Nonno Shmuel Peleg indagato per «sequestro di persona aggravato» («Ha agito d'impulso», lo difende l'avvocato); la moglie Etti sospettata di essere sua complice; caccia a possibili fiancheggiatori che li avrebbero aiutati a rapire il piccolo Eitan Biran. Sono queste le tre novità di ieri nella tristissima storia di una faida familiare che rischia di devastare ulteriormente la psiche di un bambino di 6 anni che ancora non si è ripreso dallo choc di aver perso in un attimo genitori, fratellino e bisnonni. Insomma, gli affetti più cari. E cosa fanno ora i, pochi, parenti sopravvissuti? Se lo contendono, come fosse un oggetto. Di più: si è arrivati a rapirlo, trasferendolo in aereo dall'Italia in Israele. Ma cosa può esserci all'origine di un «blitz» tanto giuridicamente criminale quanto umanamente vergognoso? Fin dall'inizio di agosto (quando cioè le due componenti familiari - i Biran e i Peleg - iniziarono a litigare sul destino di Eitan, unico scampato alla strage del Mottarone), apparve evidente come la chiave per comprendere il senso della faida in corso tra nonni e zii fosse quella della «guerra di religione». I genitori di Eitan, di comune accordo, immaginavano per i figli un futuro in terra di Israele nel rispetto della cultura e della religione ebraica.

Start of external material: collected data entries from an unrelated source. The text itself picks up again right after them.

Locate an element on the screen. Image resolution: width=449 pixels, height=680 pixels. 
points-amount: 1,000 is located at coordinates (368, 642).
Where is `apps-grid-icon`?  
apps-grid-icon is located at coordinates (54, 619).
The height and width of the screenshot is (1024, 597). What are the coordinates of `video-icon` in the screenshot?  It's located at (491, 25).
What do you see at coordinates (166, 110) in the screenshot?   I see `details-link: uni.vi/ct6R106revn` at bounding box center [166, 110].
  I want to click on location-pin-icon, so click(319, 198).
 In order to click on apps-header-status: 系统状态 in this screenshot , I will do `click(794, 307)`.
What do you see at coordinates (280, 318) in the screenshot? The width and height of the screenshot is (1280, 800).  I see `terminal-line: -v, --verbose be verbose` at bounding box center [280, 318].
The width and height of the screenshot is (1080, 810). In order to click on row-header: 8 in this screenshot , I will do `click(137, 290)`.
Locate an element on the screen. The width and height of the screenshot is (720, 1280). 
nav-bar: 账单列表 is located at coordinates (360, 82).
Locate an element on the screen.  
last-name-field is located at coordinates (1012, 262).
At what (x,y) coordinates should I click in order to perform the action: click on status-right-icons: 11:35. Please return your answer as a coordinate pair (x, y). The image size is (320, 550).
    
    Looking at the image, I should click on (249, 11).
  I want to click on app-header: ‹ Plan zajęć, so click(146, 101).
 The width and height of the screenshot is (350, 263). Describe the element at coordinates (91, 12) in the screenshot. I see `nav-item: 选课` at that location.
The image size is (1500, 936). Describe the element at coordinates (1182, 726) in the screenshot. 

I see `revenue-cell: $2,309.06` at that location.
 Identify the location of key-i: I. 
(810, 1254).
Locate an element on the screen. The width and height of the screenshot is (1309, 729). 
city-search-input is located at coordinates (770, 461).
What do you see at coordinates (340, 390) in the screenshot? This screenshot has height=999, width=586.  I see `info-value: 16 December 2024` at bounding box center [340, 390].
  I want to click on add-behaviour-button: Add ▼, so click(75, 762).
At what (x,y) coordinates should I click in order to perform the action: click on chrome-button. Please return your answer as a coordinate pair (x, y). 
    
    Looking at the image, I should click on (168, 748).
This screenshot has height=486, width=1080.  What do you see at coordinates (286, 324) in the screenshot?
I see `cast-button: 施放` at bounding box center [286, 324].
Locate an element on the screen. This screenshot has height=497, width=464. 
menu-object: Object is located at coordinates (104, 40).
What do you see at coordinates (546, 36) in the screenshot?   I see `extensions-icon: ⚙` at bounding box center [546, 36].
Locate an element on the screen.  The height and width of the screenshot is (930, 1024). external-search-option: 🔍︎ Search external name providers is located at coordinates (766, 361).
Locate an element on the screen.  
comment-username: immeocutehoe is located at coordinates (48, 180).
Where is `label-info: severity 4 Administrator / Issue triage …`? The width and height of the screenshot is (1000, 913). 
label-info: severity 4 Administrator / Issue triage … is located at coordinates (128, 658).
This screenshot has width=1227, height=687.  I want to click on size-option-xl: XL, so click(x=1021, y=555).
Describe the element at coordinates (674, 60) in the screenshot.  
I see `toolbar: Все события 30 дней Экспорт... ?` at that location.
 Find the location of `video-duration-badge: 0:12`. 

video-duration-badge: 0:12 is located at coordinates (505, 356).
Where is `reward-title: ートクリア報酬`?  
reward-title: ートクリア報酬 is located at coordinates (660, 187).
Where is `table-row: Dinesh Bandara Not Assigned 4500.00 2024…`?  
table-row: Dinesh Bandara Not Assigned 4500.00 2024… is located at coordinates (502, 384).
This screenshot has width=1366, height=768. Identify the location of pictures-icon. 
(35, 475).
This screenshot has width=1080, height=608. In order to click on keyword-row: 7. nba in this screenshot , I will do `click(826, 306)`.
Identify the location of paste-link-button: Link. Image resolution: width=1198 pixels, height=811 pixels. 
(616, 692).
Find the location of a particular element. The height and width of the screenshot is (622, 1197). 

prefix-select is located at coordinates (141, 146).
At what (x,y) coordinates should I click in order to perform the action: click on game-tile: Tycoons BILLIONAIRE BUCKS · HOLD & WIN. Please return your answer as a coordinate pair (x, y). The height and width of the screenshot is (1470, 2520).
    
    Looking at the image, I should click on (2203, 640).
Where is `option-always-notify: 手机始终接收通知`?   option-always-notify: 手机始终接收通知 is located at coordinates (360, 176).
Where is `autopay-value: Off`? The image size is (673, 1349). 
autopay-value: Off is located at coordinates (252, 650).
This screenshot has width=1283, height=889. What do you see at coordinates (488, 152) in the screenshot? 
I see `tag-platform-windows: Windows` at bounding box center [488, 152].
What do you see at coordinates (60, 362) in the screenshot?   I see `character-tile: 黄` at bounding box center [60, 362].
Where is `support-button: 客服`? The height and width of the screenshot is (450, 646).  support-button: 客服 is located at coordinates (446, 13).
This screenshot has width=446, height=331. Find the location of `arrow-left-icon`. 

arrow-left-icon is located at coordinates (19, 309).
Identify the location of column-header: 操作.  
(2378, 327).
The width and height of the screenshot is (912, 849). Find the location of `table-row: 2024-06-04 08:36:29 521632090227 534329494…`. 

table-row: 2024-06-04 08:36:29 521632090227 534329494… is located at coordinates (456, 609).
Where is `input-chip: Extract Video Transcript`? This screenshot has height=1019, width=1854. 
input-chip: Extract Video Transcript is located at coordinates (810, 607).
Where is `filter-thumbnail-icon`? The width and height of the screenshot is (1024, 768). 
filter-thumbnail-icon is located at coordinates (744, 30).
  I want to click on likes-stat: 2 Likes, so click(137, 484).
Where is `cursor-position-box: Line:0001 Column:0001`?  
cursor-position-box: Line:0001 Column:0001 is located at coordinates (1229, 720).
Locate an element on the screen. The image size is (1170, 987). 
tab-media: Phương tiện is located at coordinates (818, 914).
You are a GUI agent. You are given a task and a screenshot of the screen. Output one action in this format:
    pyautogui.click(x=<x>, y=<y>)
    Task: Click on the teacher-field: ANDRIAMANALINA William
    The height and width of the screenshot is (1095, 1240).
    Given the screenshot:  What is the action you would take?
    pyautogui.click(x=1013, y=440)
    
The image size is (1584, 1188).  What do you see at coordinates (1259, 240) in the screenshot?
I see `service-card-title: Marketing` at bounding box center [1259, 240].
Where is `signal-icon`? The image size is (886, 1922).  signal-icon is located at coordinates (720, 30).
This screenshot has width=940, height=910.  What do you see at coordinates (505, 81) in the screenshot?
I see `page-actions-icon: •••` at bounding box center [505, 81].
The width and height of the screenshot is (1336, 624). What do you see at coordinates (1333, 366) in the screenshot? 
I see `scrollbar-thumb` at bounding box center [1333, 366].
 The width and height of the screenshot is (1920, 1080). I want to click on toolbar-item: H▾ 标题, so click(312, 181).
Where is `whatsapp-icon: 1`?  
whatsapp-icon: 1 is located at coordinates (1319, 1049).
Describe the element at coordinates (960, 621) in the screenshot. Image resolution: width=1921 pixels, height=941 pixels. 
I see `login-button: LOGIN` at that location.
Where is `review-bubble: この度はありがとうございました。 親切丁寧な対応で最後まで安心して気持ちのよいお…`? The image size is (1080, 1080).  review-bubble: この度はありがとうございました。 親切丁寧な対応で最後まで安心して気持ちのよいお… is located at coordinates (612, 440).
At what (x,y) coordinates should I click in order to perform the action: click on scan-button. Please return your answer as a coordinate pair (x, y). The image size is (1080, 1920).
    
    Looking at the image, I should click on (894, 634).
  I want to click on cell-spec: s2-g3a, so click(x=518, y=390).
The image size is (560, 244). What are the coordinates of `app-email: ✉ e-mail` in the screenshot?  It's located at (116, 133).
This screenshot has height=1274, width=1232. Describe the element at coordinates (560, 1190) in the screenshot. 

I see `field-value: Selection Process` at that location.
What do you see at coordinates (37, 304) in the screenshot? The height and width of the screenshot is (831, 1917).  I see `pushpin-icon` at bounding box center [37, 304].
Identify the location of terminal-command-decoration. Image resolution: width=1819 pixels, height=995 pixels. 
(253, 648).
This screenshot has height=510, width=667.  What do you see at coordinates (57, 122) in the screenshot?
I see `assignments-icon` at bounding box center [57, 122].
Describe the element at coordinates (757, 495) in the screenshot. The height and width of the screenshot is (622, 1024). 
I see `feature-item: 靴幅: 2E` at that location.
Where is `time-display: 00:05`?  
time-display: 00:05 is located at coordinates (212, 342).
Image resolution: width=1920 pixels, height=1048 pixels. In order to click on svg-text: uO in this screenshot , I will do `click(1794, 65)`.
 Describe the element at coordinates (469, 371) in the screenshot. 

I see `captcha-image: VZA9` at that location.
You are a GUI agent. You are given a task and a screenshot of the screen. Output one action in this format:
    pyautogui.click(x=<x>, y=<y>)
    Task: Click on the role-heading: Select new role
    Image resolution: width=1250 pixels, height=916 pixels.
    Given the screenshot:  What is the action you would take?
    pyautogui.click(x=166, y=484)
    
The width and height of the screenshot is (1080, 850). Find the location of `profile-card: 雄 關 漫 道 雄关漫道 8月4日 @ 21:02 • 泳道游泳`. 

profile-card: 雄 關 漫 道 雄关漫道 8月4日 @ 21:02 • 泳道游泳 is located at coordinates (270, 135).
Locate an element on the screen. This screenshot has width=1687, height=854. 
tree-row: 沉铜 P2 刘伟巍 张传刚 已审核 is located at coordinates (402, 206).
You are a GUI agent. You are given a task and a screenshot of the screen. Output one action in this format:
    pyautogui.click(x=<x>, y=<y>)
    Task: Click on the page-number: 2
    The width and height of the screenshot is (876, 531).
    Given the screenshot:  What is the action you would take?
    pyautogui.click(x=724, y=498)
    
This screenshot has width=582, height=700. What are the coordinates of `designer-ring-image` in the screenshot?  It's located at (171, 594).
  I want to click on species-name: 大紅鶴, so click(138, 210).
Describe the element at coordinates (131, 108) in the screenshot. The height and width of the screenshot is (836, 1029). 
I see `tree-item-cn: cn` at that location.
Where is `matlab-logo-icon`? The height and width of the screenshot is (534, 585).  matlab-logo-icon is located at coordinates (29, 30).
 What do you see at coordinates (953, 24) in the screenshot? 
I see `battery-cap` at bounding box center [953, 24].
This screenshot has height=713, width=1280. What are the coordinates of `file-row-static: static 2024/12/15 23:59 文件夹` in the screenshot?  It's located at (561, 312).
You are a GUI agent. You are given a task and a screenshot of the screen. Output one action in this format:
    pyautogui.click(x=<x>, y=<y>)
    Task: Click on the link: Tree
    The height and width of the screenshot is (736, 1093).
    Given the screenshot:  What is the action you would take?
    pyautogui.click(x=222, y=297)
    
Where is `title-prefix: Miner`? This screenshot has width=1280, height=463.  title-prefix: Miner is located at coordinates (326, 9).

Nessuna forma di fanatismo integralista, ma rigorosa fedeltà ai dettami della dottrina sefardita, professata da entrambi i nonni materni di Eitan: cioè Shmuel e Etti Peleg (il primo da ieri indagato dalla Procura di Pavia per sequestro di minore).
Ma cos'è che fa scattare nella mente di questa coppia l'idea (folle) di portar via dall'Italia Eitan per condurlo a Tel Aviv? Il «movente» è - appunto - legato alla fede: la zia paterna, Aya Biran, cui il giudice aveva affidato la custodia di Eitan dopo la sciagura del 23 maggio, è una «Cattolica di tradizione ebraica», movimento d'ispirazione giudeo-cristiana formato da ebrei che si sono convertiti al cattolicesimo. Per questo Aya ha deciso di iscrivere Eitan in una scuola gestita da suore Canossiane. Intollerabile per gli antagonisti del «fronte Peleg». Di qui l'assurda decisione, da parte dei genitori della mamma di Eitan, di rapire il nipotino. Scelta condannata perfino dagli stessi legali dei Peleg, oltre che dal presidente della Comunità ebraica di Milano, ruolo che in passato aveva ricoperto anche il papà di Eitan. La sciagura del Mottarone ha poi cancellato l'intero pianeta d'amore che ruotava attorno a Eitan, minando allo stesso tempo le basi di equilibri familiari mai sufficientemente cementati. Tanto che ieri Or Nirko, marito di Aya Biran, in un'intervista alla radio israeliana 103Fm, ha usato parole durissime: «Shmuel Peleg ha rapito Eitan, ma sua moglie si trovava in Italia e certo lo ha aiutato. Abbandoneremo la lotta legale solo dopo che i rapitori saranno finiti in carcere». Questa delle possibili «complicità» è il nuovo filone di inchiesta della Procura di Pavia che ha messo nel mirino non solo i nonni Peleg.
Nessuno vuol pensar male, ma in ballo - in questa brutta storia - c'è pure l'ingente risarcimento economico che toccherà a Eitan per i danni patiti nell'incidente della funivia.
Chi gestirà il patrimonio? Intanto i legali del «ramo Biran» hanno attivato la Convenzione dell'Aja sulla sottrazione internazionale dei minori. Si prevedono tempi lunghi. Eitan aspetta. Che qualcuno lo aiuti. Ma davvero.